Le président du Directoire du Groupe CIAT, Francis Guaitoli, a remis à Nicolas Sarkozy un courrier lors de sa visite le 10 septembre 2009 dans les locaux de l'entreprise. Ce courrier cherche à mettre en garde le président de la République sur les effets désastreux que provoquerait une baisse des subventions publiques pour le secteur de la pompe à chaleur. La lettre précise que le Groupe CIAT a beaucoup contribué au développement de la pompe à chaleur en France mais que la baisse prévue des crédits d'impôt dans le budget 2010 risque de compromettre la filière entière. En effet, celle-ci étant encore très jeune, une chute des ventes (constatée dans tous les pays nordiques ayant pratiqué un développement similaire s'appuyant sur des aides publiques) compromettrait l'ensemble de la filière de manière durable avec le risque que celle-ci ne s'en remette jamais.

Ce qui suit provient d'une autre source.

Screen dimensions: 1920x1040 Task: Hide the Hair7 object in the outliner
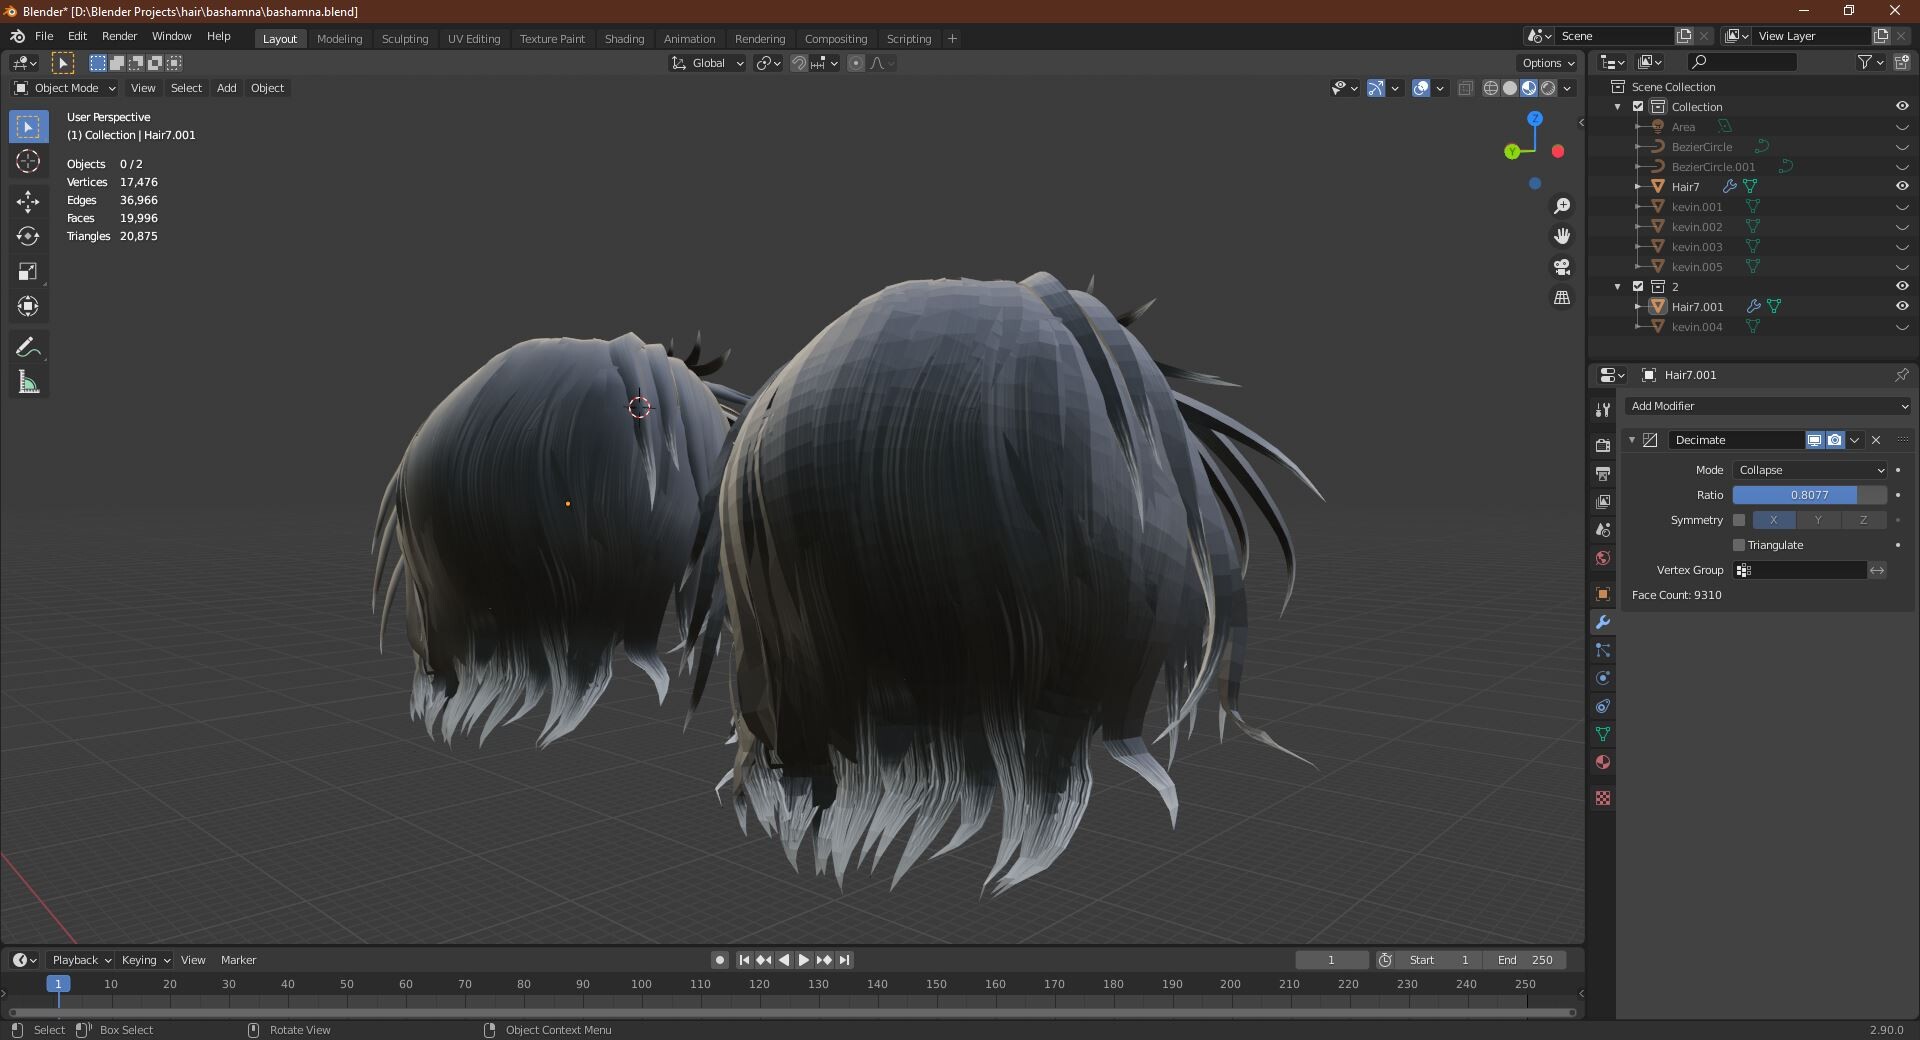tap(1901, 186)
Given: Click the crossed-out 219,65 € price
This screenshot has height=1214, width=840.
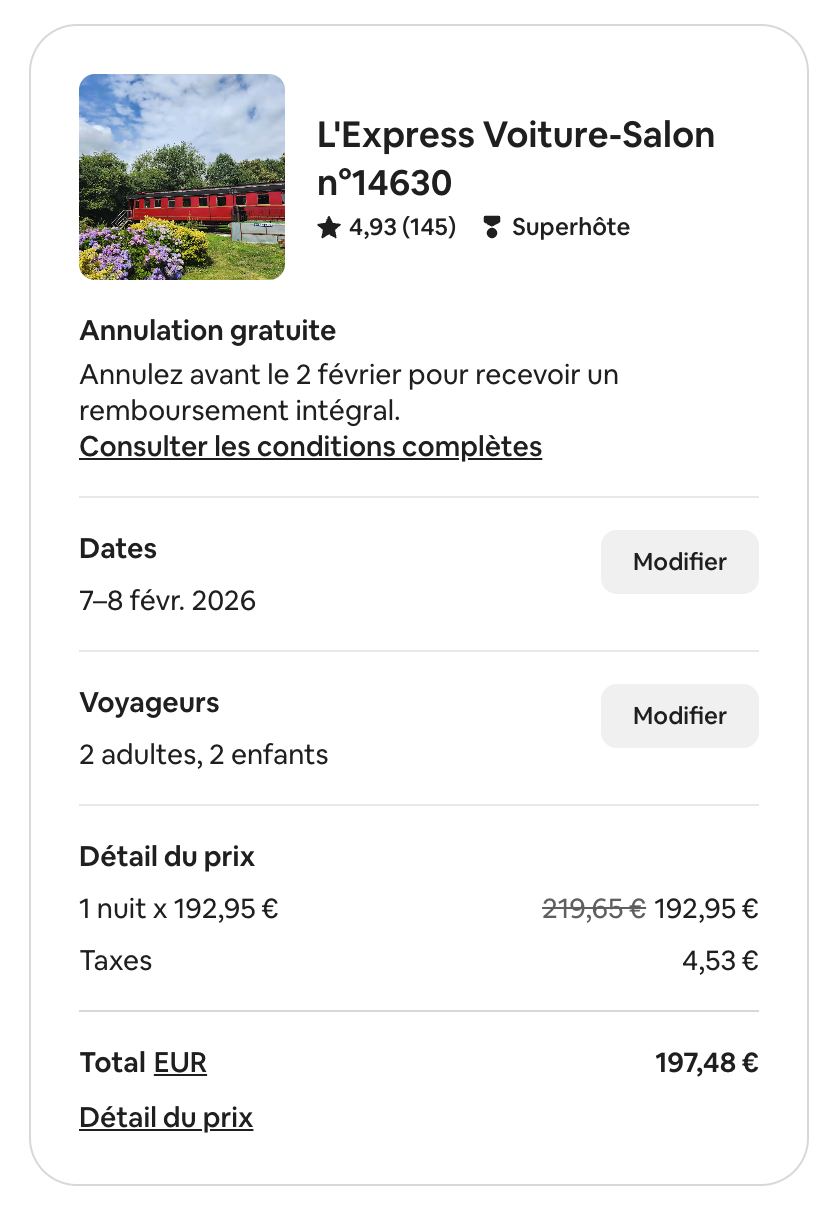Looking at the screenshot, I should tap(593, 909).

Le crédit d'impôt qui fonctionne depuis 2007 pour la pompe à chaleur au titre de chauffage utilisant une énergie renouvelable a beaucoup contribué à accélérer le développement de cette filière en France car cela permettait aux particuliers de déduire de leur déclaration fiscale jusqu'à 50% du prix de la pompe à chaleur. 2009 a vu le crédit d'impôt passer à 40% pour ce type de matériel et 2010 ne devrait pas faire exception à la règle avec un crédit d'impôt abaissé à 25% du prix de la pompe à chaleur. La perte de vitesse du secteur s'est déjà ressentie cette année et l'année 2010 ne devrait donc rien arranger.

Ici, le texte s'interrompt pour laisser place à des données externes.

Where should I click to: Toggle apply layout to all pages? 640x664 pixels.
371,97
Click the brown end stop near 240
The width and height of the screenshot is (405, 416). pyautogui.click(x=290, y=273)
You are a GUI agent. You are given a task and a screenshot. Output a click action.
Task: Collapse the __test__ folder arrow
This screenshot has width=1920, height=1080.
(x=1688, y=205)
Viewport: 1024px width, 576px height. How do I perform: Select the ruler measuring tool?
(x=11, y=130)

Selon le président du CIAT, il est anormal que la pompe à chaleur possède un crédit d'impôt équivalent à celui des chaudières à condensation (25%) car c'est une technologie qui rejette beaucoup plus de CO2 dans l'atmosphère que les chaudières. Le malaise est donc réellement présent entre le gouvernement et les fabricants de pompes à chaleur qui accusent l'Etat de se débarrasser de la filière jugée trop coûteuse. Mais Francis Guaitoli va plus loin dans la réflexion en affirmant qu'il y a un problème de logique sur la fixation des taux des crédits d'impôt. En effet, les pompes à chaleur puisant les calories de chauffage dans le sol n'émettent quasiment aucun CO2 et possèdent le même crédit d'impôt que les pompes à chaleur aérothermique (puisant la chaleur dans l'air) qui sont elles plus polluantes.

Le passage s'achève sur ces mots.